David Riley

Current position
- Title: Head coach
- Team: Washington State
- Conference: Pac-12
- Record: 31–35 (.470)
- Annual salary: $650,000

Biographical details
- Born: November 28, 1988 (age 37) Seattle, Washington, U.S.

Playing career
- 2007–2011: Whitworth

Coaching career (HC unless noted)
- 2011–2013: Eastern Washington (GA)
- 2014–2021: Eastern Washington (assistant)
- 2021–2024: Eastern Washington
- 2024–present: Washington State

Administrative career (AD unless noted)
- 2013–2014: Eastern Washington (DBO)

Head coaching record
- Overall: 93–73 (.560)
- Tournaments: 1–1 (NIT) 0–1 (TBC)

Accomplishments and honors

Championships
- 2 Big Sky regular season (2023, 2024)

Awards
- 2× Big Sky Coach of the Year (2023, 2024)

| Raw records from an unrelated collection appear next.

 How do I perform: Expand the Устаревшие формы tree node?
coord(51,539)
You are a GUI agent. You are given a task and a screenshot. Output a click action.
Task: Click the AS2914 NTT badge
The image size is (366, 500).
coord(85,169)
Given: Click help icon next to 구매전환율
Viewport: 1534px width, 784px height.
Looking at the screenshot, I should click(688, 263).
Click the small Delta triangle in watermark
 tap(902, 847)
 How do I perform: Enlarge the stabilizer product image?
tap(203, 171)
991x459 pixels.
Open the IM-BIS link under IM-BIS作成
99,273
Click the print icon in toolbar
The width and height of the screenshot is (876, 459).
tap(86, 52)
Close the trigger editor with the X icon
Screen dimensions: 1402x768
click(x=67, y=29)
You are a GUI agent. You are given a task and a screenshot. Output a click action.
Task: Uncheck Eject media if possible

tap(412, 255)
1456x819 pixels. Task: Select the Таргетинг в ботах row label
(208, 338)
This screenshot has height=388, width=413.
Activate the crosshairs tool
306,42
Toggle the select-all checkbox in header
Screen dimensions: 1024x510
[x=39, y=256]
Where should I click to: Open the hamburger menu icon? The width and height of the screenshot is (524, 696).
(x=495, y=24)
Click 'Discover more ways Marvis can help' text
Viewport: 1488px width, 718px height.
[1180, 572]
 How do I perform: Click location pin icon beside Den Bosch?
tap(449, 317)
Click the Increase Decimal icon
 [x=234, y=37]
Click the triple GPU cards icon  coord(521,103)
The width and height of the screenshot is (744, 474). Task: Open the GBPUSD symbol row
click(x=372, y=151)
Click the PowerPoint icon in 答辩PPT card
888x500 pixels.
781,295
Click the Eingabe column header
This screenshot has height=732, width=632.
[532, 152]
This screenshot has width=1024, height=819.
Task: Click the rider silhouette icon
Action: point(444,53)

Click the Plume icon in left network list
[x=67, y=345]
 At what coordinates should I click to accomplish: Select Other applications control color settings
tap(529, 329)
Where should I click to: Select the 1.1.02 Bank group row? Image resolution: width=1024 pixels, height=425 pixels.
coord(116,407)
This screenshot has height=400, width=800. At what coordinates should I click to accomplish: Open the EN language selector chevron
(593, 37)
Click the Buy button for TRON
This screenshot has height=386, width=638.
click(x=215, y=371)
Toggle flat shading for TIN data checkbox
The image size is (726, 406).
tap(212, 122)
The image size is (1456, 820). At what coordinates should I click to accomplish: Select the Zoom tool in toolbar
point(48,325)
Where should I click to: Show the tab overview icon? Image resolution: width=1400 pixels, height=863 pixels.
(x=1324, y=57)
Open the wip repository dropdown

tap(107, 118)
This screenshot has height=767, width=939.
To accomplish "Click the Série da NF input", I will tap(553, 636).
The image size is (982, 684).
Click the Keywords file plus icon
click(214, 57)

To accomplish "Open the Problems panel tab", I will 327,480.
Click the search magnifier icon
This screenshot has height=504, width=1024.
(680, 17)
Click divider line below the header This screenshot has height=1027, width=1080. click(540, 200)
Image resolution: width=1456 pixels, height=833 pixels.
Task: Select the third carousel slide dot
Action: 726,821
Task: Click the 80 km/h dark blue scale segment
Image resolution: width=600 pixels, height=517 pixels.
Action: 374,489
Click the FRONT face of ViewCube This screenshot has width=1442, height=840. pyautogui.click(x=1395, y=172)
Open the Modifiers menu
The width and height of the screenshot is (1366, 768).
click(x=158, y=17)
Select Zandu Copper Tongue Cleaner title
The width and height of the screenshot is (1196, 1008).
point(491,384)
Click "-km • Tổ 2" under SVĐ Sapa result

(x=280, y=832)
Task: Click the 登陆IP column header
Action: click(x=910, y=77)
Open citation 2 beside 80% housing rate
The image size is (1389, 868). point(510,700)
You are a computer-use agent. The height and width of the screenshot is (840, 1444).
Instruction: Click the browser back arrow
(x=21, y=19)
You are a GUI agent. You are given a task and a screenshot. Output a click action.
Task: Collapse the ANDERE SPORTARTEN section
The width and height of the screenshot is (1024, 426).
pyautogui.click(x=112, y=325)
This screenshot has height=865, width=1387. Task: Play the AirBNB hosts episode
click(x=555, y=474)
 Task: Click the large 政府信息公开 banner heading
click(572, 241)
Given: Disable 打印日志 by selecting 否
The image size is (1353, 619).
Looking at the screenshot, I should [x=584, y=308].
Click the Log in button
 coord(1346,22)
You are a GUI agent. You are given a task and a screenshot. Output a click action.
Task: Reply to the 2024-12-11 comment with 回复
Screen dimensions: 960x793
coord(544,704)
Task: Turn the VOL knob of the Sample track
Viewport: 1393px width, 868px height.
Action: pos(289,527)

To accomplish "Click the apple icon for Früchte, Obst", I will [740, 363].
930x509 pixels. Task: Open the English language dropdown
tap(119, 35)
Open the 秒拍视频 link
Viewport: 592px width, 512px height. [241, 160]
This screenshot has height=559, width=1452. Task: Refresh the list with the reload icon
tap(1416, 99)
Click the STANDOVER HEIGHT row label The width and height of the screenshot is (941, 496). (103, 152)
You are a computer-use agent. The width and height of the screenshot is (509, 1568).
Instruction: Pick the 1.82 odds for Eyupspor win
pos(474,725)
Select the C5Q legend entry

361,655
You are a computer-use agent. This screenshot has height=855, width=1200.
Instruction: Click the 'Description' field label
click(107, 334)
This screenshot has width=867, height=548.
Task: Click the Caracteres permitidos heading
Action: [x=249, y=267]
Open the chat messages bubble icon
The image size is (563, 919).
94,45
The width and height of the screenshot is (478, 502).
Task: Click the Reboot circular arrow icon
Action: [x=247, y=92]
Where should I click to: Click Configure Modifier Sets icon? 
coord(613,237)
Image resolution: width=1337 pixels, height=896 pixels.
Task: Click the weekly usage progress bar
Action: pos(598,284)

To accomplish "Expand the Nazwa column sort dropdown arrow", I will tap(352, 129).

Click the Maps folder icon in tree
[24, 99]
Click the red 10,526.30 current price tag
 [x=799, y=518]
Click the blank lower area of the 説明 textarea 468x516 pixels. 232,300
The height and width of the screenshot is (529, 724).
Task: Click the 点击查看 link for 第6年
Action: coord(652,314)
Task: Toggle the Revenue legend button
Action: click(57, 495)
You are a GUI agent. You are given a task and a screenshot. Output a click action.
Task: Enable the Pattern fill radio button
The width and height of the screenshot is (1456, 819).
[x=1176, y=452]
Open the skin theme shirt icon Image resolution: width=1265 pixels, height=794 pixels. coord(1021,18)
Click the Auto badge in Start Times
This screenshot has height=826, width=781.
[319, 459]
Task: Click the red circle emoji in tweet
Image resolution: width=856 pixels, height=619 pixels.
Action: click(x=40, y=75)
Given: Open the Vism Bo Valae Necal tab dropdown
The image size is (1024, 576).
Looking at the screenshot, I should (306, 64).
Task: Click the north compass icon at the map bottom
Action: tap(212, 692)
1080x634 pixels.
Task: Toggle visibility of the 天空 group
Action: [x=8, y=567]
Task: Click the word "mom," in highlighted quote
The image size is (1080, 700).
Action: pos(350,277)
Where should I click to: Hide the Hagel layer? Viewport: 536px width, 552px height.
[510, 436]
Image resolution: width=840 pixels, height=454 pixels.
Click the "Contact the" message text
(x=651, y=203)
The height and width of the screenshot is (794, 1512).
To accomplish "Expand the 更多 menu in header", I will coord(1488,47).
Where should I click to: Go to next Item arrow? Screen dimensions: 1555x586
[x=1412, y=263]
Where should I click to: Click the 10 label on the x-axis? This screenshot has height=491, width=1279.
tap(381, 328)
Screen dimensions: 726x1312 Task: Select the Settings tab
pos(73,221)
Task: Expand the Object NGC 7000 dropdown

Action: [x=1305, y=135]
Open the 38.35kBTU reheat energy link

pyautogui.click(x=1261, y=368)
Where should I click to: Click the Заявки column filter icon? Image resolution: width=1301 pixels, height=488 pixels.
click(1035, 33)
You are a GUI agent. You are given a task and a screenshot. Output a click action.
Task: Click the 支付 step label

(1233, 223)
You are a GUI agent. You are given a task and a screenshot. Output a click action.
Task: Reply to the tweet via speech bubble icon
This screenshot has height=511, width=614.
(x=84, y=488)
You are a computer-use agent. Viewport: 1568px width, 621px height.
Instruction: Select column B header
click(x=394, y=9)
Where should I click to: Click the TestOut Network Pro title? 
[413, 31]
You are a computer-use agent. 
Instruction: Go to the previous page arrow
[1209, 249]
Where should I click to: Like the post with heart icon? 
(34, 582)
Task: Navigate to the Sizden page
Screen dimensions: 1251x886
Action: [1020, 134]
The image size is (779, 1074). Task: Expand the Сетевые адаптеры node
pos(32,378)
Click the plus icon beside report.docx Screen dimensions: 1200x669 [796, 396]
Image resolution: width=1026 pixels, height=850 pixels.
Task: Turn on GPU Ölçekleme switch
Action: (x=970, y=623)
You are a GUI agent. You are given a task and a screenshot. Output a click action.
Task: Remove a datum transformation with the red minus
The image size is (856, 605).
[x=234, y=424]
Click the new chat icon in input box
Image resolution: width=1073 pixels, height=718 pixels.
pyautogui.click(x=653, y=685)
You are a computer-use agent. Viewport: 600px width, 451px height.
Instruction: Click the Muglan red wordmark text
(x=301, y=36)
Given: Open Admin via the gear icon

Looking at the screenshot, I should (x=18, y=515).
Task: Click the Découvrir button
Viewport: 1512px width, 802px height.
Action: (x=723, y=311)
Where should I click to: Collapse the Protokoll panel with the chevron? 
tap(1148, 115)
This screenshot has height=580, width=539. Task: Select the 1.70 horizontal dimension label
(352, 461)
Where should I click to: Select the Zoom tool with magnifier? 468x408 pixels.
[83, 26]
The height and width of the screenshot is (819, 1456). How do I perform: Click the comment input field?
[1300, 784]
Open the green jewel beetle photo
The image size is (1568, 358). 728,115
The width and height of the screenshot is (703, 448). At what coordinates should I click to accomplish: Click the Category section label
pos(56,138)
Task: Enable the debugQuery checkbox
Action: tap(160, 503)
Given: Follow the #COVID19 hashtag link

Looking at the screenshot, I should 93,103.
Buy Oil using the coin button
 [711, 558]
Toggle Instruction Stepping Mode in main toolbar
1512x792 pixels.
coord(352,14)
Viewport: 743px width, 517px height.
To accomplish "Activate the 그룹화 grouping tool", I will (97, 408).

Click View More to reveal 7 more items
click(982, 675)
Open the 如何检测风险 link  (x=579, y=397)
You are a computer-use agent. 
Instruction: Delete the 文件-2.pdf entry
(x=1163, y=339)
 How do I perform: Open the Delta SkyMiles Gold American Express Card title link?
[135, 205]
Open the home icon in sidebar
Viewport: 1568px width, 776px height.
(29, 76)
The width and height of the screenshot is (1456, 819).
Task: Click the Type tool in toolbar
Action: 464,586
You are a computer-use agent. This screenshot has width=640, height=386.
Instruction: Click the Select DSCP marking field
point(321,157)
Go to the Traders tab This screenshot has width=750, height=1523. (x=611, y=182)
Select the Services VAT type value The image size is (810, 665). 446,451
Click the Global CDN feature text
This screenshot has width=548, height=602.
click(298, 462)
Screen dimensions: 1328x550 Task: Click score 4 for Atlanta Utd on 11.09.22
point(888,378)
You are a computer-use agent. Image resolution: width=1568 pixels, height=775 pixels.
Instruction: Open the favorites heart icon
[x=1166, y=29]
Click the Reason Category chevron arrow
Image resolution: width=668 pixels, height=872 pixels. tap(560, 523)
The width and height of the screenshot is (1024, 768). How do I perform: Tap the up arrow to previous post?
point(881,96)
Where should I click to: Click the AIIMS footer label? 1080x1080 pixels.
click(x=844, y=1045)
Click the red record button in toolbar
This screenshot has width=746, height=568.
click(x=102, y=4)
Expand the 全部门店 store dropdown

= David Riley (basketball) =

American basketball player and coach

David Riley (born November 28, 1988) is an American college basketball coach and former college basketball player. Riley is the current head men's basketball coach at Washington State University. Previously, he was the head coach at Eastern Washington University for three seasons.

==Playing career==
Riley grew up in Palo Alto, California. He played college basketball at Whitworth University under Jim Hayford. While starting for the Pirates, Riley was a three-time All-Northwest Conference first-team selection and finished his career ranked fourth all-time in points with 1,664 along with making four NCAA Division III men's basketball tournament appearances, including two Sweet Sixteens and an Elite Eight.

==Coaching career==
When Hayford accepted the head coaching position at Eastern Washington, Riley followed as a graduate assistant coach. He would be elevated to director of basketball operations two years later, then in 2014 as a full assistant coach. In his first year as an assistant, the Eagles were won both the regular season and Big Sky tournament titles en route to the school's second ever NCAA tournament appearance in 2015. After Hayford accepted the head coaching position at Seattle, Riley stayed on staff under new coach and fellow assistant Shantay Legans. Riley would be a part of a Big Sky regular season title in 2020, along with a Big Sky tournament title the following year for a berth in the 2021 NCAA tournament.

On March 22, 2021, Legans accepted the head coaching position at Portland and four days later, Eastern Washington promoted Riley to head coach.

On April 2, 2024, Riley was announced as the head coach at Washington State University, replacing Kyle Smith, who had departed for Stanford.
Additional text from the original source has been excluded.